* _EXCERPT TO READ_
^^^^^^^^
Blogger Ruxton said...

I'm always ambivalent about Mr Horostovsky- saw him in concert and he was excellent but around the same time (shortly afterwards) he made some very disparaging remarks about gays, in an interview.
I hate an artist who bites the hands that feed them.

January 11, 2008 11:36 PM  
Anonymous Lusty Lady said...

Well, if he reads Parterre, he probably has good reason! We all sound like a bunch of old, old maids...Horny old maids...

January 11, 2008 11:40 PM  
Anonymous Nerva Nelli said...

Can anybody substantiate these rumors about Hvorostovsky dissing gays? I have asked this before, I think.

Alagna's similar comments after his shaky Met debut I have read.

January 11, 2008 11:57 PM  
Blogger Dan Johnson said...

Stewart Wallace? Jesus, didn't San Francisco learn their lesson after Harvey Milk?

Ah well, I guess Rosenberg's reign of terror is over—no more Ligeti, Adams, or Messiaen; now that the Philip Glass prestige-premiere is out of the way, it's solid second-tier from here on out.

January 12, 2008 12:54 AM  
Blogger Lisa Hirsch said...

Your spy in SF reads San Francisco Classical Voice, I see: those operas and leads were published there weeks ago.

January 12, 2008 1:31 AM  
Blogger Charlie B said...

Dmitru Hvorostovsky has one of the most beautiful voices I have ever heard. Full, strong, wide, unforced, and gloriously rich. If I never saw his face (which is very characterful and engaging) I would adore his singing.

I don't know what Hvorostovsky might have said about gay people. If he did say something negative the best thing to do is to write to him and object, pointing out his error and asking him, as an influential public figure, to consider correcting himself. He does not come from a country with any degree of enlightenment about gay people -- and he has struggled at time to be taken seriously as a singer rather than as a sex object. It is a problem Bryn Terfel has never had, and he has had an easier time as a result.

Whatever, none of this affects whether or not DH sings beautifully. Lucky SF to get to hear him.

January 12, 2008 1:44 AM  
Anonymous withholding information said...

Your spy forgot to tell you about their Idomeneo (with the Met's current Hansel singing Idamante), and that Nicola Luisotti will be conducting their Boheme. I'm so miffed that La Cieca passed me over for spy duties that I will not divulge any more!

January 12, 2008 2:07 AM  
Blogger Baritenor said...

I can confirm all of these but the Boheme. I've also heard a rumor of Racette doing all three Trittico heroines, and Damrau in Le Fille (though That may be 2009-2010) I also assume that Die Walkure will feature next season, given that Rheingold is this season.

January 12, 2008 2:23 AM  
Anonymous letizia said...

he should not be singing Simon.

way too small a voice for it. handsome, yes.

but he is forcing very badly now the top and it isn't going away.

Racette as the trittico heroines. I'll pass.

January 12, 2008 3:57 AM  
Anonymous Paolo said...

Remember to tell the management to line up Elaine Alvarez for Mimi too, just in case Angela doesn't turn up for rehearsals.
^^^^^^^^
* _DATA EXCERPT_
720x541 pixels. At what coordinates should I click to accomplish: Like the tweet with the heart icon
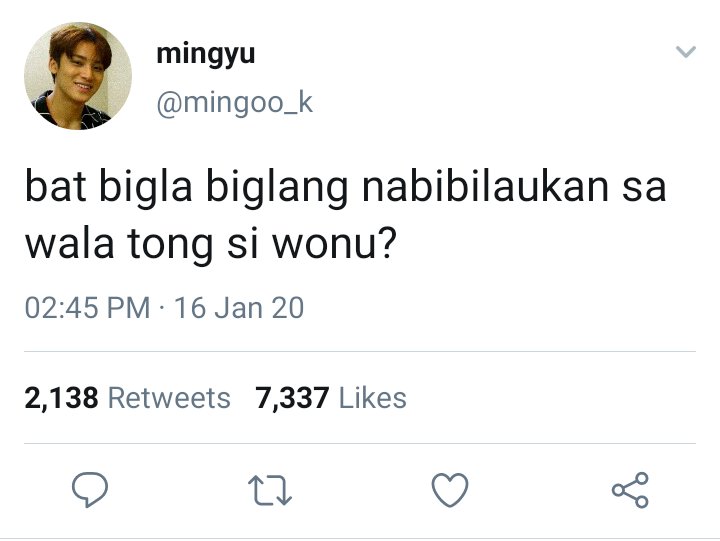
^^^^^^^^
Reproduce word for word the passage of the opera comment thread between "Whatever, none of" and "is this season.", inclusive.

* _FINAL ANSWER_
Whatever, none of this affects whether or not DH sings beautifully. Lucky SF to get to hear him.

January 12, 2008 1:44 AM  
Anonymous withholding information said...

Your spy forgot to tell you about their Idomeneo (with the Met's current Hansel singing Idamante), and that Nicola Luisotti will be conducting their Boheme. I'm so miffed that La Cieca passed me over for spy duties that I will not divulge any more!

January 12, 2008 2:07 AM  
Blogger Baritenor said...

I can confirm all of these but the Boheme. I've also heard a rumor of Racette doing all three Trittico heroines, and Damrau in Le Fille (though That may be 2009-2010) I also assume that Die Walkure will feature next season, given that Rheingold is this season.